Update the rows below, changing every "screenshot" to "screen capture" and leaving everything else unchanged.

***** DATA FOR THE TASK *****

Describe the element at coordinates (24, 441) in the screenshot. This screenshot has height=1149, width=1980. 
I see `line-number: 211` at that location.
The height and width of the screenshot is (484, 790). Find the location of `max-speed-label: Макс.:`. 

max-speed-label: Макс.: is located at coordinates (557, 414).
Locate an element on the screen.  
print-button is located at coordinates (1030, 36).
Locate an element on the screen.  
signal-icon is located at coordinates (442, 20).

*****

== RESPONSE AREA ==
Describe the element at coordinates (24, 441) in the screen capture. This screen capture has height=1149, width=1980. 
I see `line-number: 211` at that location.
The height and width of the screen capture is (484, 790). Find the location of `max-speed-label: Макс.:`. 

max-speed-label: Макс.: is located at coordinates (557, 414).
Locate an element on the screen.  
print-button is located at coordinates (1030, 36).
Locate an element on the screen.  
signal-icon is located at coordinates (442, 20).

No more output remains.